__Task objective__
Can you output the records from the line containing "The image size is (694, 341)." through the line containing "click(x=254, y=355)", unchanged and with nothing else?

============================================================

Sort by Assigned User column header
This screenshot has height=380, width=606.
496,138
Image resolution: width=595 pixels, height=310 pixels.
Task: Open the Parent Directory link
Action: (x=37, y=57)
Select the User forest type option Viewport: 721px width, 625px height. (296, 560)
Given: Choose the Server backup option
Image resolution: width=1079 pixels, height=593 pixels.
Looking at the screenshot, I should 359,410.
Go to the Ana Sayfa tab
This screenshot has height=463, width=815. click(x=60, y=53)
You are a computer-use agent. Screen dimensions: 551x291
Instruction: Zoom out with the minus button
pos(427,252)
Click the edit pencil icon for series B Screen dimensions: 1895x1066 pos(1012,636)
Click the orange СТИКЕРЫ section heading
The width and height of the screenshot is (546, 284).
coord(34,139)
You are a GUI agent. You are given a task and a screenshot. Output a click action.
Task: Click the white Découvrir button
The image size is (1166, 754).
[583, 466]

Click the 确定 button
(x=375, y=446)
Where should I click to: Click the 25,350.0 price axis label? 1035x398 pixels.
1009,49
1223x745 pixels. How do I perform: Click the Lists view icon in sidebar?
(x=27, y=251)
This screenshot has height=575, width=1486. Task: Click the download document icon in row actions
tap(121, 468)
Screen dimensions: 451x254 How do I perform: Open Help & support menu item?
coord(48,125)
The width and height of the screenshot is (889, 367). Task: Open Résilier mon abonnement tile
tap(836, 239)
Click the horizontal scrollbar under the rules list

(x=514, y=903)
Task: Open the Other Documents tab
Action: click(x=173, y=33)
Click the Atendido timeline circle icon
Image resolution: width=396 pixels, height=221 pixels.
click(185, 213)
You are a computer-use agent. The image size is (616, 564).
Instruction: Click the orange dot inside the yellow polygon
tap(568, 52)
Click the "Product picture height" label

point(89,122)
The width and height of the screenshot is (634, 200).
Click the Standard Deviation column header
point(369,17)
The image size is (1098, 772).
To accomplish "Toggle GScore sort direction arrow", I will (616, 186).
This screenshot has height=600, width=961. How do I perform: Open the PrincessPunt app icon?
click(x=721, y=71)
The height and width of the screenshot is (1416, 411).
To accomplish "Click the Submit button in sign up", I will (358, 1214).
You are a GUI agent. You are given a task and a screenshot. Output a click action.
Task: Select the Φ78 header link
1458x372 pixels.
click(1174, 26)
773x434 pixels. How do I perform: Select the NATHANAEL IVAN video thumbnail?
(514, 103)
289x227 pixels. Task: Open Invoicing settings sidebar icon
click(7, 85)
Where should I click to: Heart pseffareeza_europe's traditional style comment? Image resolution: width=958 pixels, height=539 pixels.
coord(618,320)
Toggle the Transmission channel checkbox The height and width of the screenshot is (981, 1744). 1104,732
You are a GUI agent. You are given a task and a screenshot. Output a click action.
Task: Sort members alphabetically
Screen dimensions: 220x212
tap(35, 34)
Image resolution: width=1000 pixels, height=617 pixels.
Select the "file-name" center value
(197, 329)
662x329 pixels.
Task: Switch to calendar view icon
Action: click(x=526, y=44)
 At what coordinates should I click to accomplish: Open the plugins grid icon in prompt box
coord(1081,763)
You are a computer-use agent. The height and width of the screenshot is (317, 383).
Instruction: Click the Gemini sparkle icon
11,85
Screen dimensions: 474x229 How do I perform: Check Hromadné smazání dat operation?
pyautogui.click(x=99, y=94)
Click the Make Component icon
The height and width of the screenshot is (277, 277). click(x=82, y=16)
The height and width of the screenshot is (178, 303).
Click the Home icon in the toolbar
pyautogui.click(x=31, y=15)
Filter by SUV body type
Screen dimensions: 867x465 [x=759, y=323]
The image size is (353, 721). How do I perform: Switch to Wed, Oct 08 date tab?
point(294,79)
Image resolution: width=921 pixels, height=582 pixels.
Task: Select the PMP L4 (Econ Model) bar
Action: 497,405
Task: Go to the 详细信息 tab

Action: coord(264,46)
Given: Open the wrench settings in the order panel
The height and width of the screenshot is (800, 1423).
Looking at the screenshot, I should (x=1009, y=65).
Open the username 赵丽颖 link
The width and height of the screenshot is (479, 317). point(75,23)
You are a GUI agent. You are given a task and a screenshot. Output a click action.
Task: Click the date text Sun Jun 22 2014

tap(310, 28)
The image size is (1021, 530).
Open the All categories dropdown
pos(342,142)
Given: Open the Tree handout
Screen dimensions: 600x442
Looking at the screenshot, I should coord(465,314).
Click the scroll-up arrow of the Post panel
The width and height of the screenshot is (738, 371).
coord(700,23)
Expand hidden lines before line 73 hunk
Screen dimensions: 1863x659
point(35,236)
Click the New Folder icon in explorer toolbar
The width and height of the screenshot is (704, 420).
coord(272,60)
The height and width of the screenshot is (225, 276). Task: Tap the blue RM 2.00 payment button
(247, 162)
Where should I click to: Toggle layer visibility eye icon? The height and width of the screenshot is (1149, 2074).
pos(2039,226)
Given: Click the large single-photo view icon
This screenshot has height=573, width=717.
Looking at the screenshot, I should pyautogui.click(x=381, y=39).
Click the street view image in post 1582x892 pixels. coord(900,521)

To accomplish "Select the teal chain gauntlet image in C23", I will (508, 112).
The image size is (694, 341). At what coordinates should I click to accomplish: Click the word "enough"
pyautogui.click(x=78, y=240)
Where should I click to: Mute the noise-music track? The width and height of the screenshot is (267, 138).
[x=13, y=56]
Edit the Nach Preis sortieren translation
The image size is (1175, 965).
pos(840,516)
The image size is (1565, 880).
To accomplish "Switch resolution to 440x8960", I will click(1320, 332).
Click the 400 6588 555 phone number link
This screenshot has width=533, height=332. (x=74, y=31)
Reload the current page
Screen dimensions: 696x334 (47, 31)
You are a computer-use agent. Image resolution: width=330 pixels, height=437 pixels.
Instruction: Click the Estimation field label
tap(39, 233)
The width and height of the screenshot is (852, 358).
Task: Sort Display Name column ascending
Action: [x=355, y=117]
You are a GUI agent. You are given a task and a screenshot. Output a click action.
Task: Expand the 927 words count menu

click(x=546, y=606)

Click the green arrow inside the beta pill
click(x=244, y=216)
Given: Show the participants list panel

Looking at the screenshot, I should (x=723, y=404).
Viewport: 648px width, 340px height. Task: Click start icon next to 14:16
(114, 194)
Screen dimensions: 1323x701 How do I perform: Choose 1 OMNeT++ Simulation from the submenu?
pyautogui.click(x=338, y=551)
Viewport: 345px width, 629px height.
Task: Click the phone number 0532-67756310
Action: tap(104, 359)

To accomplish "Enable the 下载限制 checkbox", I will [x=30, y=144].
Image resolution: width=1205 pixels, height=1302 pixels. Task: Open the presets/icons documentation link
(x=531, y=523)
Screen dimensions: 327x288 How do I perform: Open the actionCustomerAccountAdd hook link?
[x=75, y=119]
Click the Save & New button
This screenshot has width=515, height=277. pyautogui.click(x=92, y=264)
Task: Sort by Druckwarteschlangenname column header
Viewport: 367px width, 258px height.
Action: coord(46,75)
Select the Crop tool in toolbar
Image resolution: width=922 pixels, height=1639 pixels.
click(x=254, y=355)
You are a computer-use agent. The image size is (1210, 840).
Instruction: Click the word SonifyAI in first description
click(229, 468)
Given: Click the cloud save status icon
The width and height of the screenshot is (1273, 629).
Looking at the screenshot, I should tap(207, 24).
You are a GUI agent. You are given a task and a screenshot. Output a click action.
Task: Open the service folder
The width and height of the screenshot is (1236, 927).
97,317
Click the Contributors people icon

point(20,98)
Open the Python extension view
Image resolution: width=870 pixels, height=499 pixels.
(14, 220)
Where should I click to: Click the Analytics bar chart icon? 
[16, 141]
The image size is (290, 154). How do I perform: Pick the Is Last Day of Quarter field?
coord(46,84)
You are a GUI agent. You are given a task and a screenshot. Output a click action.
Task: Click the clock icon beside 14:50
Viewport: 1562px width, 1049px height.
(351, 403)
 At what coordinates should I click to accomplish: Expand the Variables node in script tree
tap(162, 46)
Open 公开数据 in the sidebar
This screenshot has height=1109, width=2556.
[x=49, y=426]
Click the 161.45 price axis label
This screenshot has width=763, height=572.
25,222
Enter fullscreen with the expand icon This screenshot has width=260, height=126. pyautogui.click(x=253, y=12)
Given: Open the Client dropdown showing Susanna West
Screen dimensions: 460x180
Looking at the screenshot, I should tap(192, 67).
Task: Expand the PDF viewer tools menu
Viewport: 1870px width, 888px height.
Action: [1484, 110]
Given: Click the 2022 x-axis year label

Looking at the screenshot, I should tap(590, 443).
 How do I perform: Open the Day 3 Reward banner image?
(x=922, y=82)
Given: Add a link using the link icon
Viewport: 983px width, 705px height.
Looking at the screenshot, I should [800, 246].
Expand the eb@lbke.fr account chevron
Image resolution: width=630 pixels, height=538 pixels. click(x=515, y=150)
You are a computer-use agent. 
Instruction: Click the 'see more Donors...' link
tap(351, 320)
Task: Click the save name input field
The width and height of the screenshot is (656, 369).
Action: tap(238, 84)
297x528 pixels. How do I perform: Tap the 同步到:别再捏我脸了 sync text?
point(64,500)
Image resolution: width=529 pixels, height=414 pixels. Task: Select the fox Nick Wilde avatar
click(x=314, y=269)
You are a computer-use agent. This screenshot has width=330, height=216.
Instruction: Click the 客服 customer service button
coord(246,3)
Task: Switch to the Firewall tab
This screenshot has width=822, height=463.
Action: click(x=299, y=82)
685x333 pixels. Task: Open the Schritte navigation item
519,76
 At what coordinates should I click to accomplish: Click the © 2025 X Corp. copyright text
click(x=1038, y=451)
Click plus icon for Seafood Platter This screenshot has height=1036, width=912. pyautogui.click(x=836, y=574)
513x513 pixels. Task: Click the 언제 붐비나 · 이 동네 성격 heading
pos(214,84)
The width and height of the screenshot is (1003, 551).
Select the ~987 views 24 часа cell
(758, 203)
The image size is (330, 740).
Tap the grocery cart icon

============================================================

__The output__
The image size is (694, 341). At what coordinates should I click to accomplish: Click the word "enough"
pyautogui.click(x=78, y=240)
Where should I click to: Mute the noise-music track? The width and height of the screenshot is (267, 138).
[x=13, y=56]
Edit the Nach Preis sortieren translation
The image size is (1175, 965).
pos(840,516)
The image size is (1565, 880).
To accomplish "Switch resolution to 440x8960", I will click(1320, 332).
Click the 400 6588 555 phone number link
This screenshot has width=533, height=332. (x=74, y=31)
Reload the current page
Screen dimensions: 696x334 (47, 31)
You are a computer-use agent. Image resolution: width=330 pixels, height=437 pixels.
Instruction: Click the Estimation field label
tap(39, 233)
The width and height of the screenshot is (852, 358).
Task: Sort Display Name column ascending
Action: [x=355, y=117]
You are a GUI agent. You are given a task and a screenshot. Output a click action.
Task: Expand the 927 words count menu

click(x=546, y=606)

Click the green arrow inside the beta pill
click(x=244, y=216)
Given: Show the participants list panel

Looking at the screenshot, I should (x=723, y=404).
Viewport: 648px width, 340px height. Task: Click start icon next to 14:16
(114, 194)
Screen dimensions: 1323x701 How do I perform: Choose 1 OMNeT++ Simulation from the submenu?
pyautogui.click(x=338, y=551)
Viewport: 345px width, 629px height.
Task: Click the phone number 0532-67756310
Action: tap(104, 359)

To accomplish "Enable the 下载限制 checkbox", I will [x=30, y=144].
Image resolution: width=1205 pixels, height=1302 pixels. Task: Open the presets/icons documentation link
(x=531, y=523)
Screen dimensions: 327x288 How do I perform: Open the actionCustomerAccountAdd hook link?
[x=75, y=119]
Click the Save & New button
This screenshot has width=515, height=277. pyautogui.click(x=92, y=264)
Task: Sort by Druckwarteschlangenname column header
Viewport: 367px width, 258px height.
Action: coord(46,75)
Select the Crop tool in toolbar
Image resolution: width=922 pixels, height=1639 pixels.
click(x=254, y=355)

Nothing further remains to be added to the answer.